Description of the task:
Your job with the data below: print everything from the line that holds "Image resolution: width=221" down to the line that holds "Click the CU user avatar initials", ends included, exactly, and nothing else.

Recorded information:

+ + + + + + +

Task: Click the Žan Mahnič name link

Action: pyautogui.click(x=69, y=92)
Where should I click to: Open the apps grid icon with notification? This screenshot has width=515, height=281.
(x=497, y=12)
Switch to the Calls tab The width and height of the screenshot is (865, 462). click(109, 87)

+ + + + + + +

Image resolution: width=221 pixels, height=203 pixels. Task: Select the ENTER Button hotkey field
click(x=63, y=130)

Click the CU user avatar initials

+ + + + + + +

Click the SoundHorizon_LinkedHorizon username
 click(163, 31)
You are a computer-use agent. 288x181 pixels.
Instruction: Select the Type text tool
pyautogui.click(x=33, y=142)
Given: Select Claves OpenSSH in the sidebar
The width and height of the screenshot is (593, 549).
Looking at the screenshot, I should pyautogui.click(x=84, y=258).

+ + + + + + +

Written answer:
Image resolution: width=221 pixels, height=203 pixels. Task: Select the ENTER Button hotkey field
click(x=63, y=130)

Click the CU user avatar initials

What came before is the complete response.